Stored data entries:
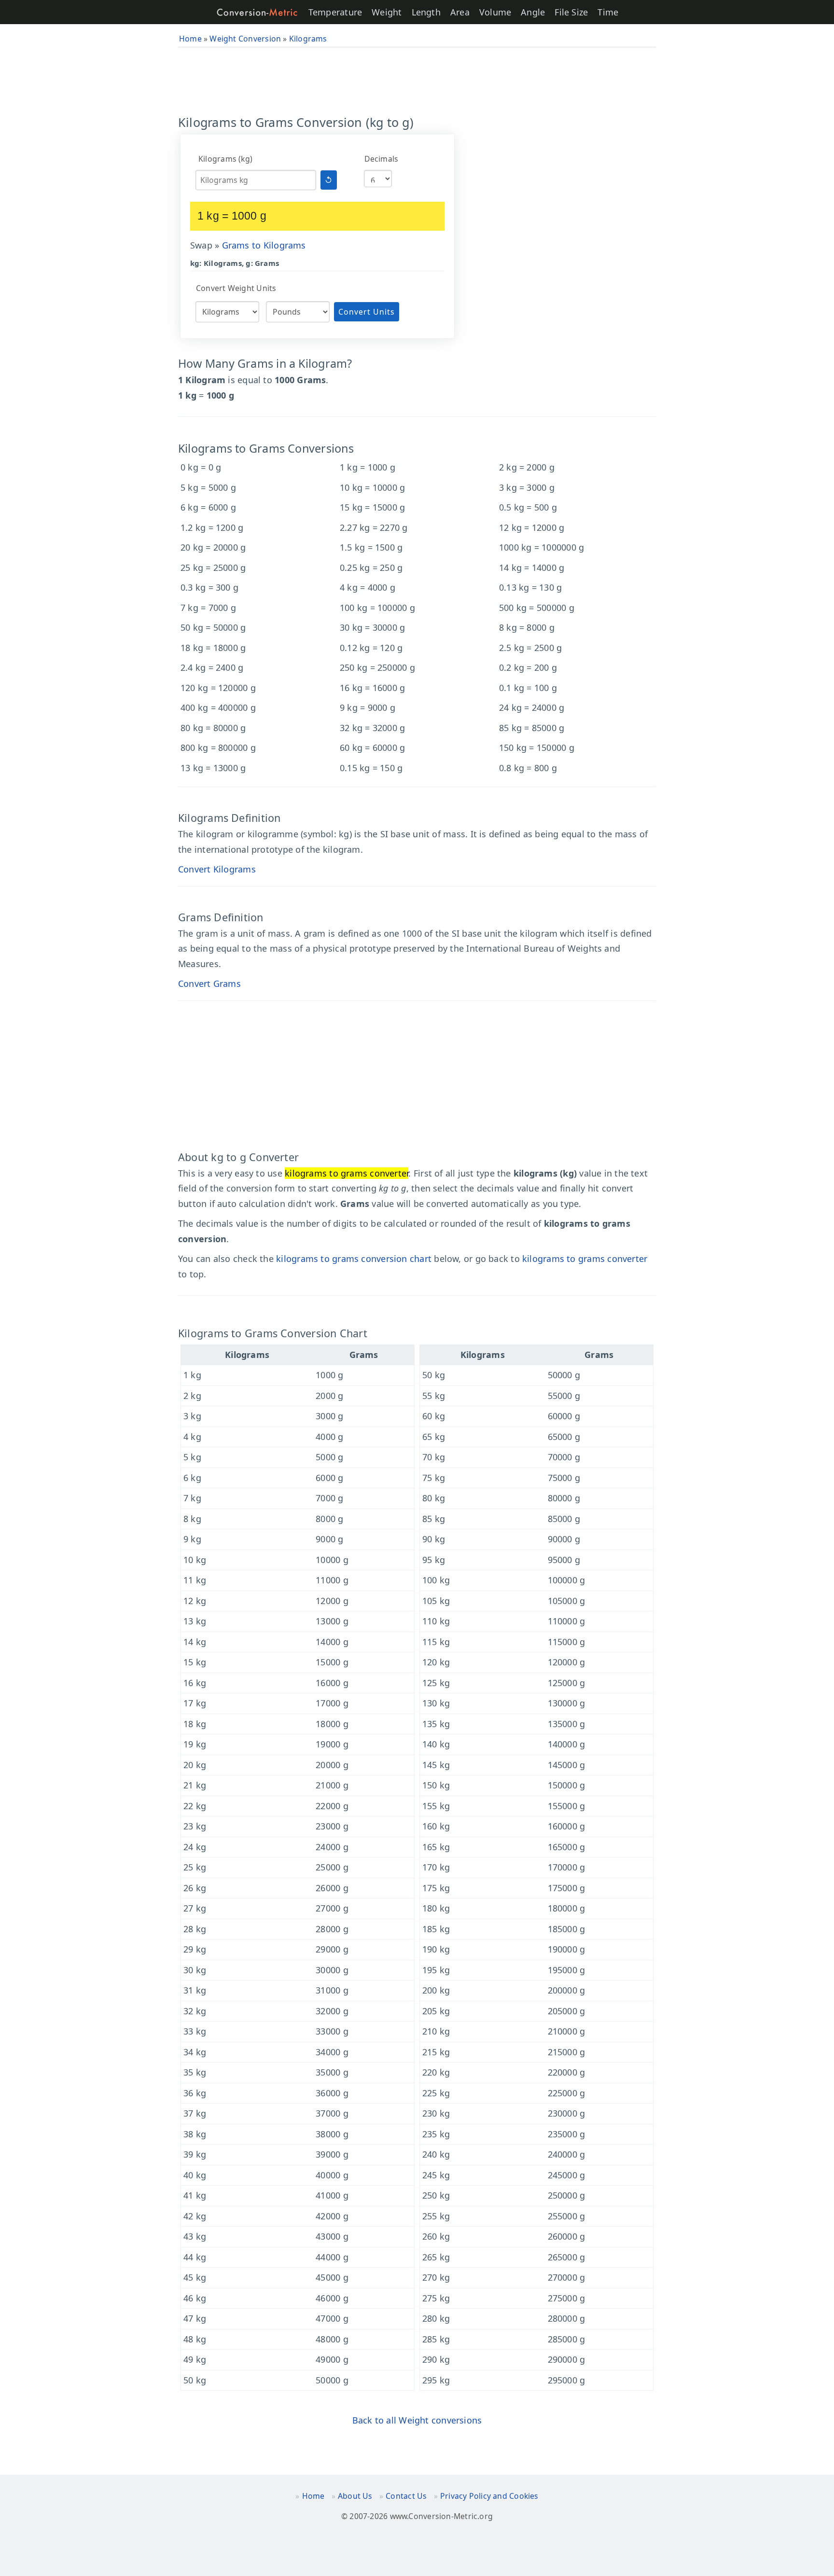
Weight (387, 12)
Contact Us (406, 2496)
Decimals (381, 158)
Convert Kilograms (217, 869)
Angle (533, 12)
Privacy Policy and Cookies (489, 2496)
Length (426, 12)
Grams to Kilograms (264, 245)
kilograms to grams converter (584, 1258)
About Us (355, 2496)
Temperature (335, 12)
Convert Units (366, 311)
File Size (571, 12)
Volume (495, 12)
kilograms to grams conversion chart (353, 1258)
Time (608, 12)
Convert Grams (209, 983)
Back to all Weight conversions (417, 2420)
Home (313, 2496)
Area (460, 12)
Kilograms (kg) (225, 158)
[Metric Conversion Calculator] (257, 12)
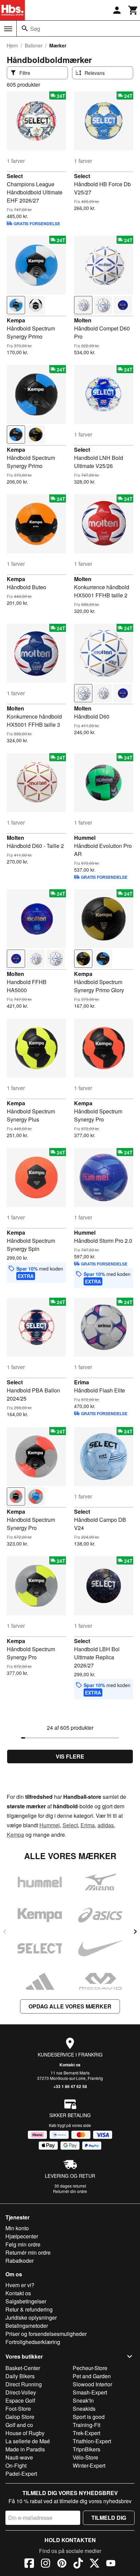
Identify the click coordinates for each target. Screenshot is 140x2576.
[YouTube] (110, 2564)
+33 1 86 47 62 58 (70, 2086)
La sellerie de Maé (27, 2441)
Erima (81, 1382)
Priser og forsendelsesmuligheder (46, 2334)
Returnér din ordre (70, 2191)
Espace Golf (20, 2400)
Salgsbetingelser (25, 2301)
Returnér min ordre (28, 2252)
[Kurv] (133, 10)
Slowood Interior (92, 2384)
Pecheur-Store (90, 2368)
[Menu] (8, 29)
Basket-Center (22, 2368)
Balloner (33, 45)
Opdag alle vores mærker (70, 2006)
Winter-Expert (89, 2465)
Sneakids (84, 2408)
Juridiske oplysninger (31, 2317)
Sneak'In (83, 2400)
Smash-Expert (90, 2392)
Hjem (12, 45)
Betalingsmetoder (26, 2325)
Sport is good (89, 2417)
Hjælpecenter (21, 2236)
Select (15, 176)
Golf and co (19, 2425)
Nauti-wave (19, 2457)
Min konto (17, 2228)
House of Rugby (25, 2433)
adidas (106, 1825)
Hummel (84, 838)
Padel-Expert (21, 2473)
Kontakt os (70, 2064)
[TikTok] (78, 2564)
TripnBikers (86, 2449)
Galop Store (19, 2417)
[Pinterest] (61, 2564)
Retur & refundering (29, 2309)
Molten (82, 320)
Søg (35, 29)
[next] (135, 1931)
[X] (94, 2564)
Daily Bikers (20, 2376)
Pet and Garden (92, 2376)
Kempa (16, 320)
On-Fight (16, 2465)
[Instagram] (45, 2564)
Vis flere (70, 1756)
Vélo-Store (85, 2457)
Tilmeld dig (108, 2517)
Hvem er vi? (19, 2285)
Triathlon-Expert (92, 2441)
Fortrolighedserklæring (32, 2342)
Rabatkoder (19, 2260)
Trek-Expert (86, 2433)
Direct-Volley (20, 2392)
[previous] (5, 1931)
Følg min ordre (22, 2244)
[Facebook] (29, 2564)
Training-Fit (86, 2425)
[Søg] (25, 28)
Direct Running (23, 2384)
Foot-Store (18, 2408)
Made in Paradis (25, 2449)
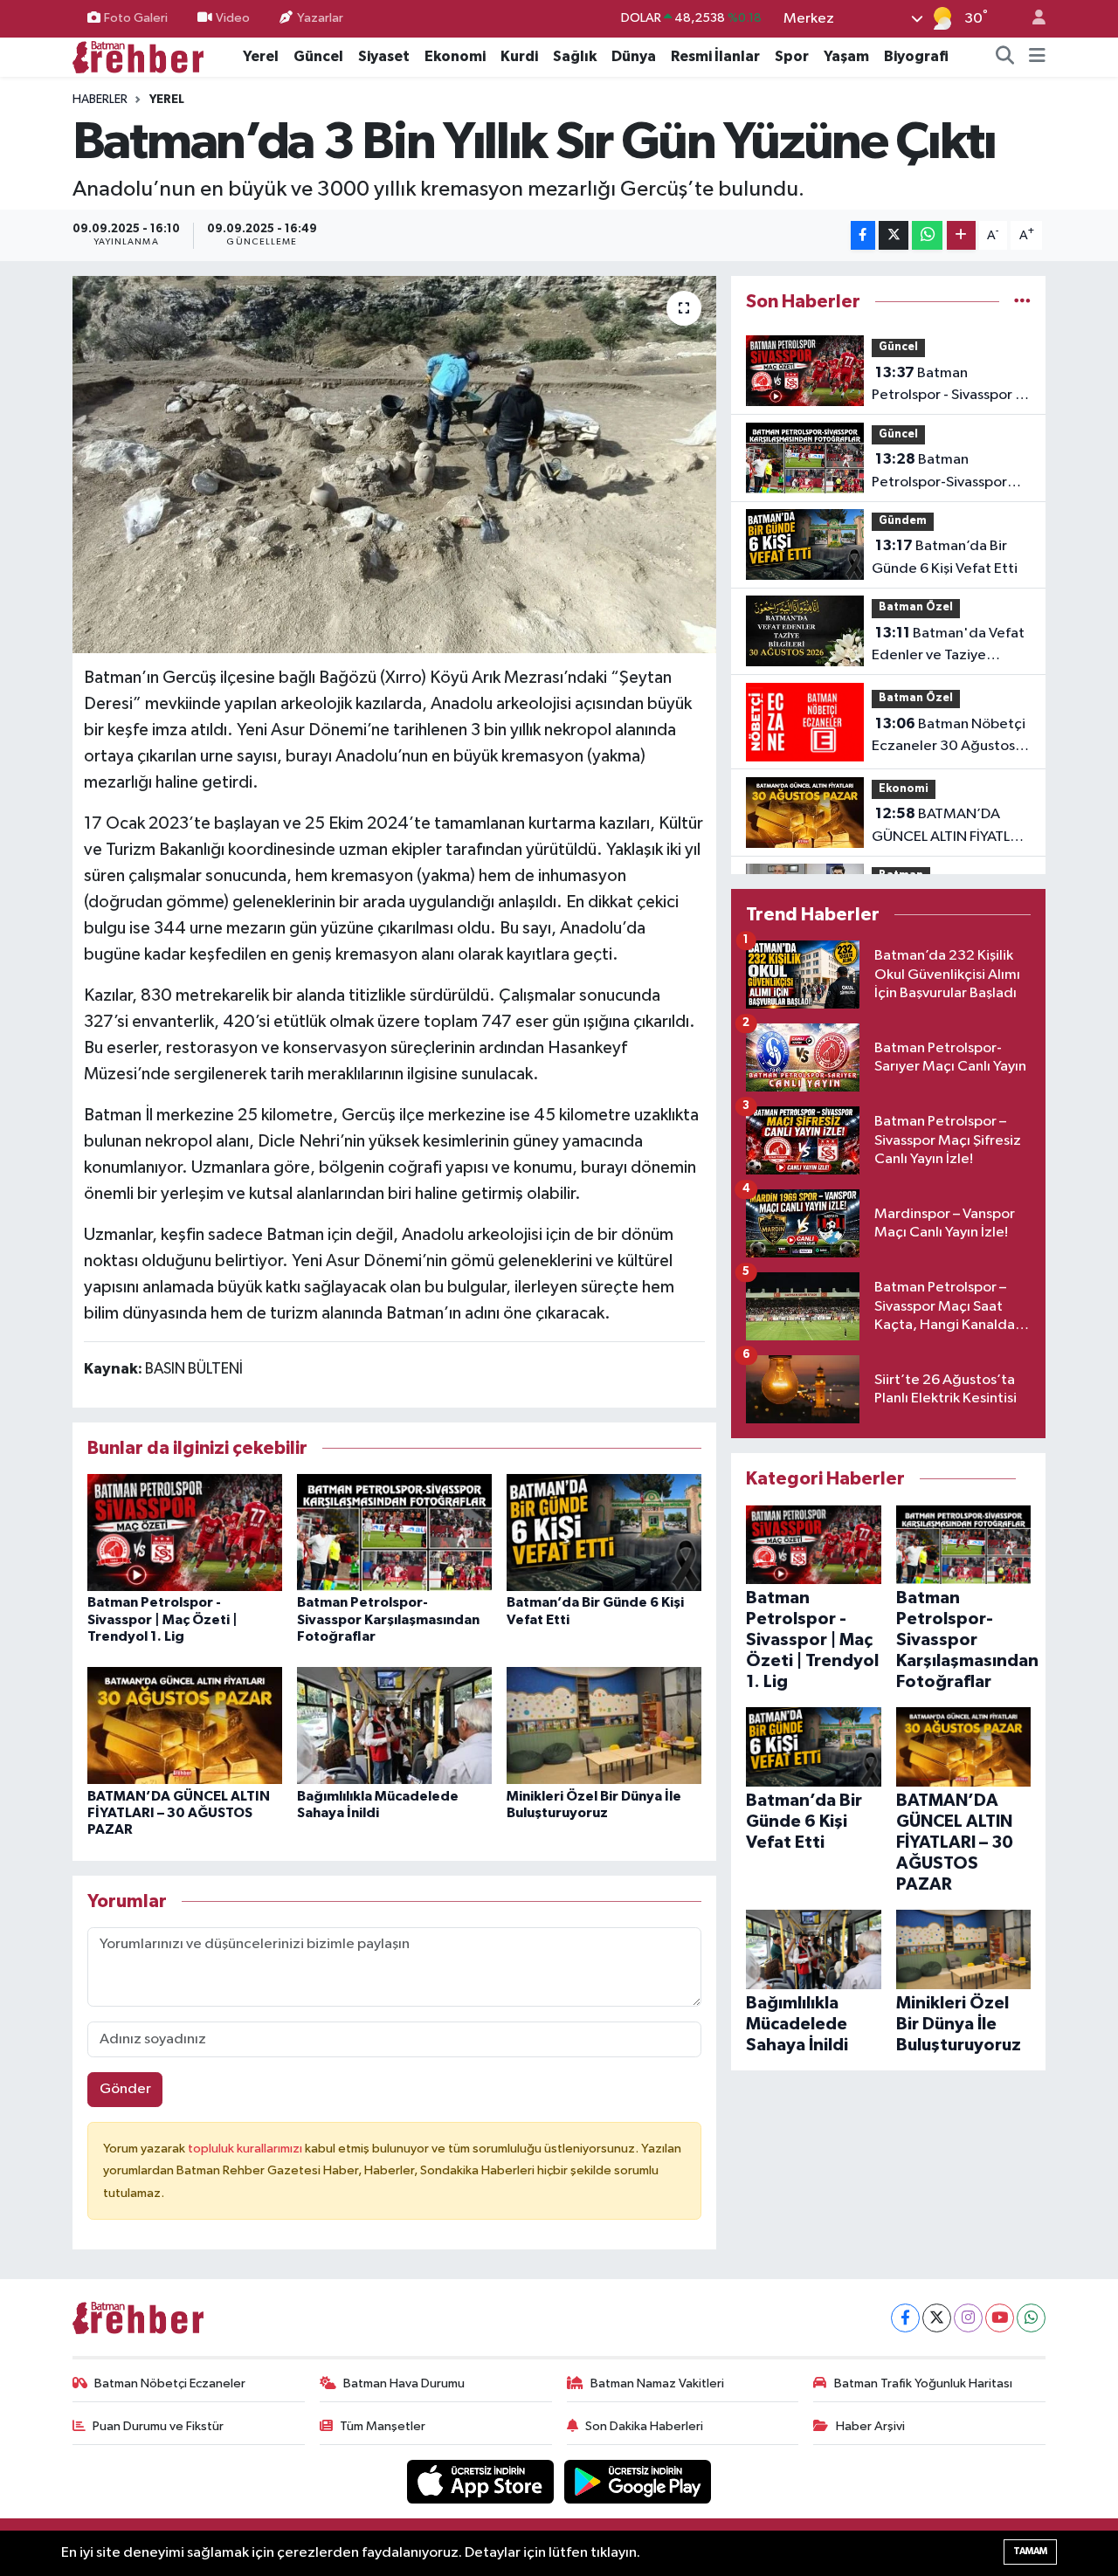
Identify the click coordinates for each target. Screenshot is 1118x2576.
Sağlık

» PROBLEM STATEMENT
Given the records above, return exactly the lines starting at the line containing "kilograms to grams converter (584, 1258)" and ending at the line containing "Kilograms (kg) (225, 158)", including both.

» RESULT FOR THIS TASK
kilograms to grams converter (584, 1258)
About Us (355, 2496)
Temperature (335, 12)
Convert Units (366, 311)
File Size (571, 12)
Volume (495, 12)
kilograms to grams conversion chart (353, 1258)
Time (608, 12)
Convert Grams (209, 983)
Back to all Weight conversions (417, 2420)
Home (313, 2496)
Area (460, 12)
Kilograms (kg) (225, 158)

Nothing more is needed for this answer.